Thirty years later, the speech that made him famous rings true.

 

Dell Cameron

Tech

Posted on Jan 2, 2015   Updated on May 29, 2021, 8:54 pm CDT

Former New York Gov. Mario Cuomo died on New Years Day at the age of 82. Just six hours before, his son Andrew, the current governor of New York, was sworn in to a second term.

While he served as the Democratic governor of the Empire State from 1983 to 1994, Cuomo is perhaps remembered best for a keynote speech delivered at the Democratic National Convention on July 6, 1984. The eloquent address, a powerful denunciation of the Republican Party’s economic policies, was not enough to halt the landslide re-election of President Ronald Reagan, but it secured his future in the Democratic Party and made Cuomo a household name.

“President Reagan admitted that although some people in this country seemed to be doing well nowadays, others were unhappy, and even worried, about themselves, their families, and their futures,” Cuomo’s voice resounded at the Moscone Center in San Francisco. “The president said he didn’t understand that fear. He said, ‘Why, this country is a shining city on a hill.’”
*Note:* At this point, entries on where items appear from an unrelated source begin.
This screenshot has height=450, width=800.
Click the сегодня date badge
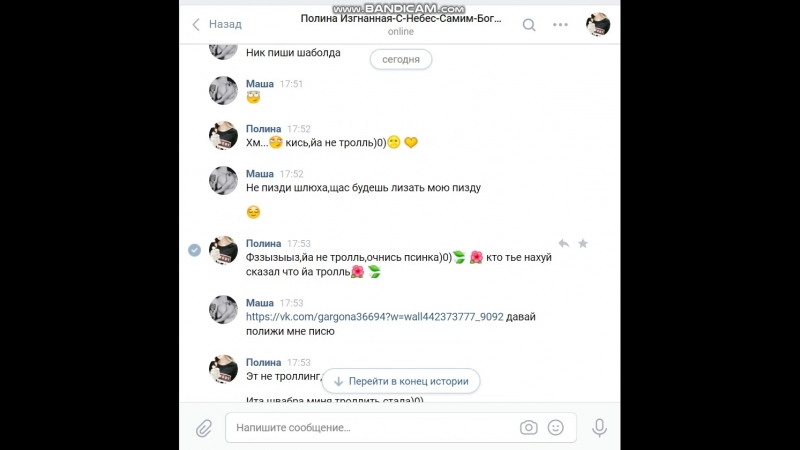click(401, 59)
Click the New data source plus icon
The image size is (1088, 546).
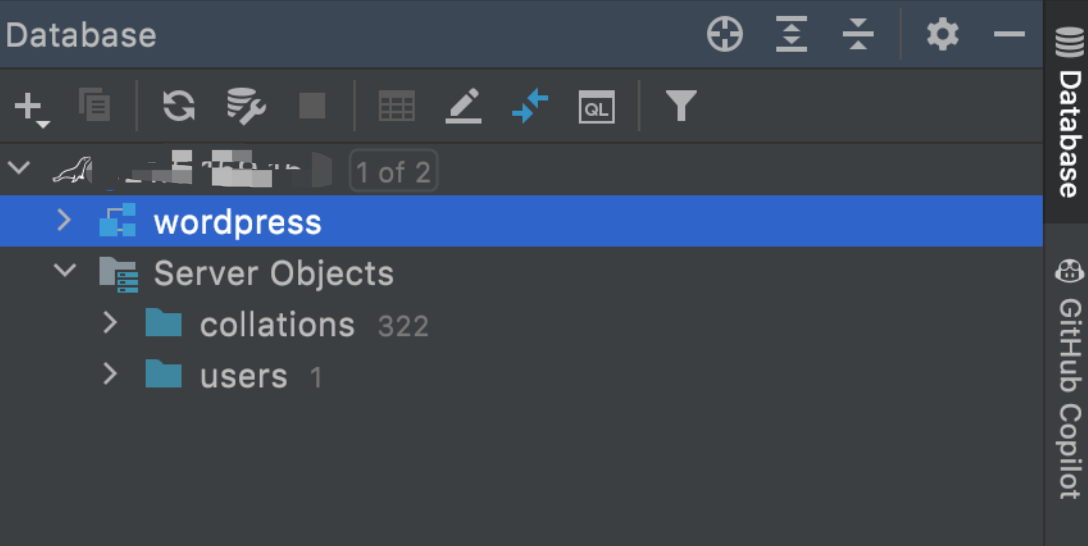tap(31, 108)
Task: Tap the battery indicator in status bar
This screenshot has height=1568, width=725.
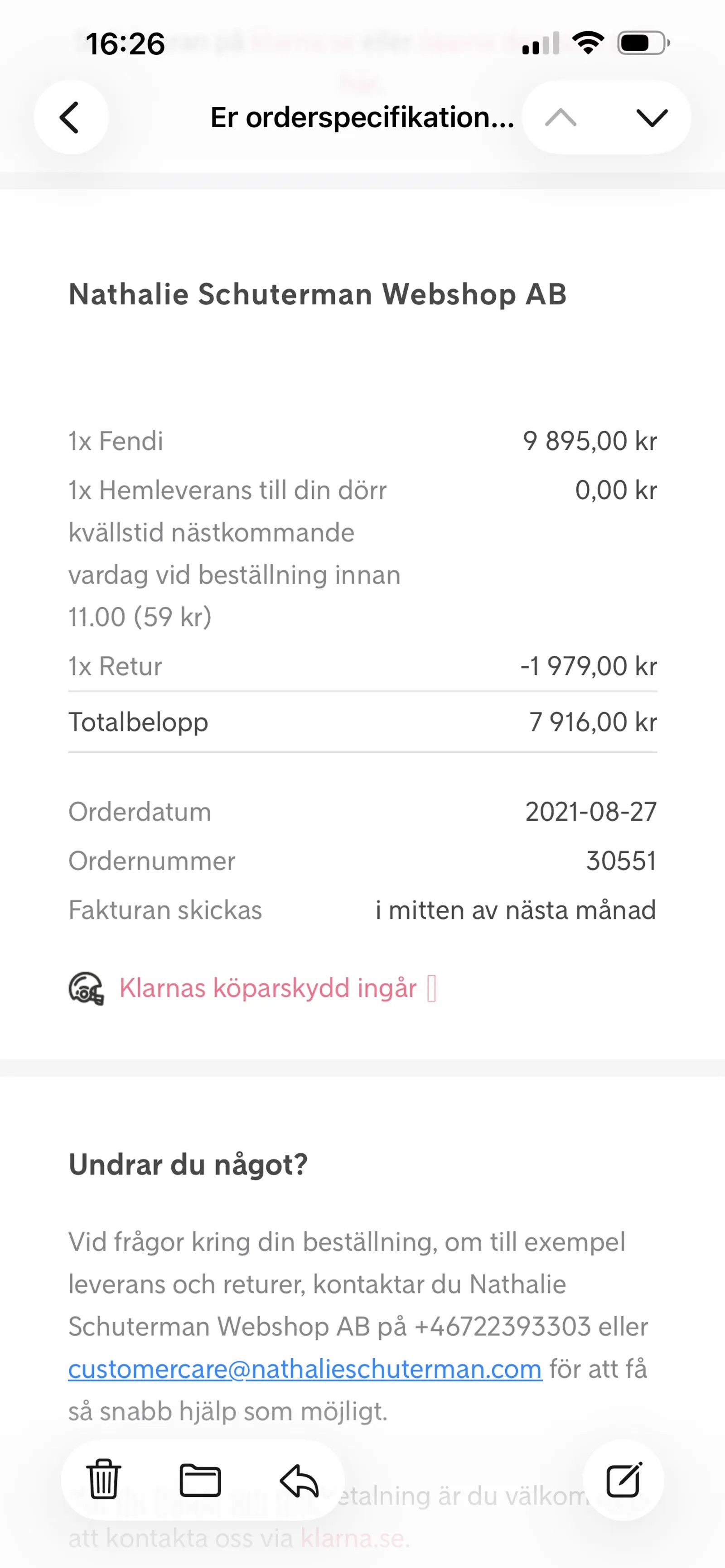Action: pos(643,43)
“A shining city is perhaps all the president sees from the portico of the White House and the verandah of his ranch, where everyone seems to be doing well. But there’s another part of the city, the part where some people can’t pay their mortgages and most young people can’t afford one, where students can’t afford the education they need, and middle-class parents watch the dreams they hold for their children evaporate. In this part of the city, there are more poor than ever, more families in trouble. More and more people who need help but can’t find it. There are ghettos where thousands of young people, without an education or a job, give their lives away to drug dealers every day. There is despair, Mr. President, in faces you never see, in the places you never visit in your shining city.”

“He used to call me at home to recite his drafts to me over the phone,” Cuomo speechwriter Stephen Schlesinger recalled following the former governor’s death on Thursday. “It was a fascinating experience and a somewhat peculiar compliment to me to see how rigorously he labored with the raw communicative materials of his livelihood.
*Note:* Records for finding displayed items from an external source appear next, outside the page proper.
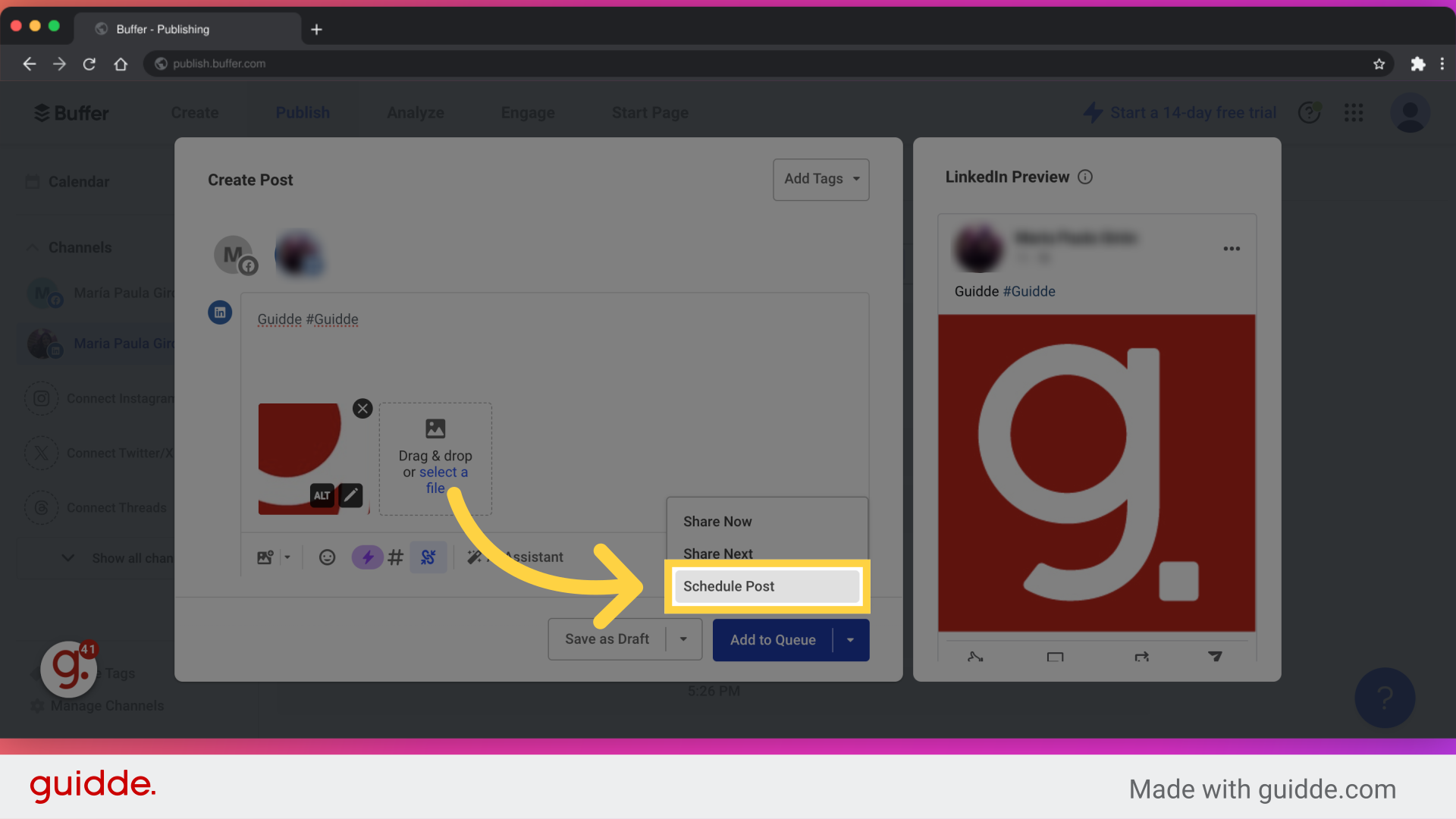Open the Add Tags dropdown

(821, 180)
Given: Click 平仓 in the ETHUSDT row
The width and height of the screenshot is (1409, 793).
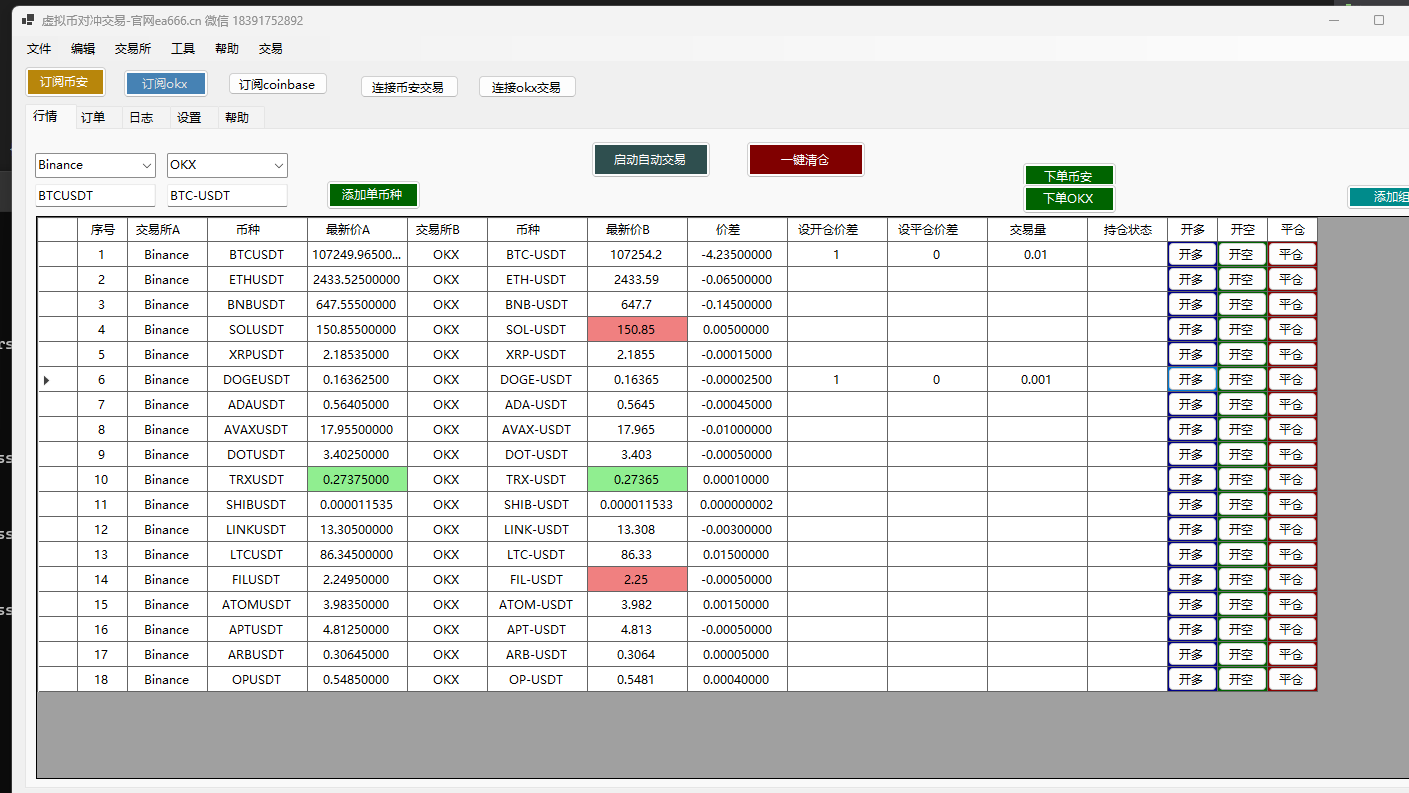Looking at the screenshot, I should tap(1291, 280).
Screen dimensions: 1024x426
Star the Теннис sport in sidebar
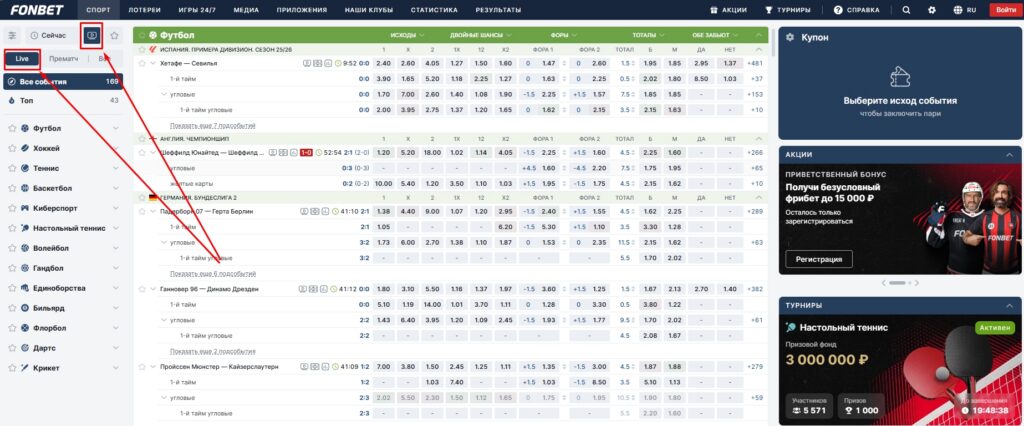tap(12, 168)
“He encouraged criticism of his work and did not get annoyed if you disagreed with him. Sometimes, though, when he wanted to end the conversation, he simply hung up the phone.”

Partisan politics aside, Cuomo’s ’84 address is still relevant more than 30 years later. His impassioned commentary on issues such as the vicious homelessness in cities like Chicago, the prospect of a dwindling Social Security system, and equality for women in the workplace all remain crucial matters for America today.